We are with these indications perhaps approaching the one bright pearl, but there is still a ways to go yet.

He then returned to Seppō and told him what had happened.
Seppō asked him, “Is this Shibi the Austere Monk?”
Shibi responded, “I have never dared to deceive anyone about that!”
Delighted by this response, Seppō said, “Who could fail to cherish this response? Who could have expressed the Matter more fully?”

Seppou asking Shibi, “Is this Shibi the Austere Monk?” is his answer to the question, “So where is the pain coming from?”

He answers the question with a question because he seeks to bring the questioning to a head, and then cut it off. People might think that to end questioning you have to answer the question. But really, all answers lead to more questions. You will never find the final answer. Seppou uses questioning to put an end to questioning and answering, which arise together. Seppou does not answer “Where from?” with a “where”, and Shibi does not answer “Is this?” with a “Yes it is,” or a “No it isn’t.”

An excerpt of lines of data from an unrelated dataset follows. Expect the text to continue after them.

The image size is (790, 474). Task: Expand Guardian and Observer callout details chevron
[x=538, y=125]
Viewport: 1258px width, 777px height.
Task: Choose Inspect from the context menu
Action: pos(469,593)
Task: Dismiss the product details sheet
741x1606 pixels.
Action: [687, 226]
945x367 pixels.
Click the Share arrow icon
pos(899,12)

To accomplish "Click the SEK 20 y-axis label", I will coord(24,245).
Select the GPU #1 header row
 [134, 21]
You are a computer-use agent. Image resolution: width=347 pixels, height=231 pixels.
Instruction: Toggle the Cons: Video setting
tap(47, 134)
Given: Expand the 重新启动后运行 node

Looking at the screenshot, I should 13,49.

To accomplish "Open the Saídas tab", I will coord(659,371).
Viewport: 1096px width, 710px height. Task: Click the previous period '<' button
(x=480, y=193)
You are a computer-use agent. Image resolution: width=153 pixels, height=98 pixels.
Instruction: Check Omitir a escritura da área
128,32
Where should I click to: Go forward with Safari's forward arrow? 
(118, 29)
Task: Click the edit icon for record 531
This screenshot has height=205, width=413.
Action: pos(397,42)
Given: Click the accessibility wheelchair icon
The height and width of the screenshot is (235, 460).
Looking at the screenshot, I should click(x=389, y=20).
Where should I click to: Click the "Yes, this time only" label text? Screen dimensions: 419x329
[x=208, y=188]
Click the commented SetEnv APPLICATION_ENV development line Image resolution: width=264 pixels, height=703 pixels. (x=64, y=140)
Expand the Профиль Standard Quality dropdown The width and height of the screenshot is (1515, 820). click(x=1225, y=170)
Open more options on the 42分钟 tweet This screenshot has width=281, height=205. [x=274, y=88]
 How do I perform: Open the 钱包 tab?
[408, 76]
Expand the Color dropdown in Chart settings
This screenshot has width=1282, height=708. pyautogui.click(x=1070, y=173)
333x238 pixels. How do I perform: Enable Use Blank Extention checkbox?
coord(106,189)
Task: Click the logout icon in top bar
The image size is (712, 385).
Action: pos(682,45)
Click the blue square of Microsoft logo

What does he say instead? That he has never dared to deceive anyone that he is Shibi. And yet we are taking Him as such right now. Why is this? Because we are in the process of finding a master, It appears as Him, as a master. Because we are asking a question, It gives us an answer. Because It arise as our toes, It arises as a rock also. Remember that this It is the One Mind. It is us who deceive ourselves of the existence of a Shibi other than ourselves. There is no Shibi besides ourselves. Nevertheless Shibi appears besides ourselves. When two people are beside each other, make no mistake, they are only beside themselves. If we say that we are all One, that when there appears an Other besides us, that we are only ever beside ourselves, then Festus might agree in another sense that we are beside ourselves, but that much learning doth make us mad, but that is only because he has not learned yet. Are you able to see that there is no second person? No second thing at all, no toe or rock?

And so, “Where is the pain coming from?” Is it the mind? And yet, that is to make of the mind a thing, which is not where the pain is coming from, that is just another thing in a endless list. Things and their causes are just like questions and their answers, never-ending. If we say the pain comes from the mind, then we must ask where does the mind come from. That is what we really mean, but That can never be known, because it is itself the source of knowing and the known.

So, instead, Seppou’s response whips right around the hook of the question, like it was just air and not a hook (which kills, like lower human reason, what it touches), without even parrying it, straight to the heart. If the question “Where is the pain coming from?” is truly seeking the source, then it can never hit its target, because it is that very mind which thrusts forth the question, the hook, and it will be the same mind which parries it. The mind will never be struck that way. So, instead, Seppou turns the blade around. Seppou kills Shibi without pain by pointing at the painless, with the painless, that is to say, with his Mind. For where the pain comes from is ultimately without that pain, is the painless (mu 無 - without). This is how you strike the mind. This is how you use words, how you use questioning to get to the heart. It is like striking a bell to make a hidden one resonate, this using of words to go beyond their limits. It is the same use that the ethereal itself puts to the physical.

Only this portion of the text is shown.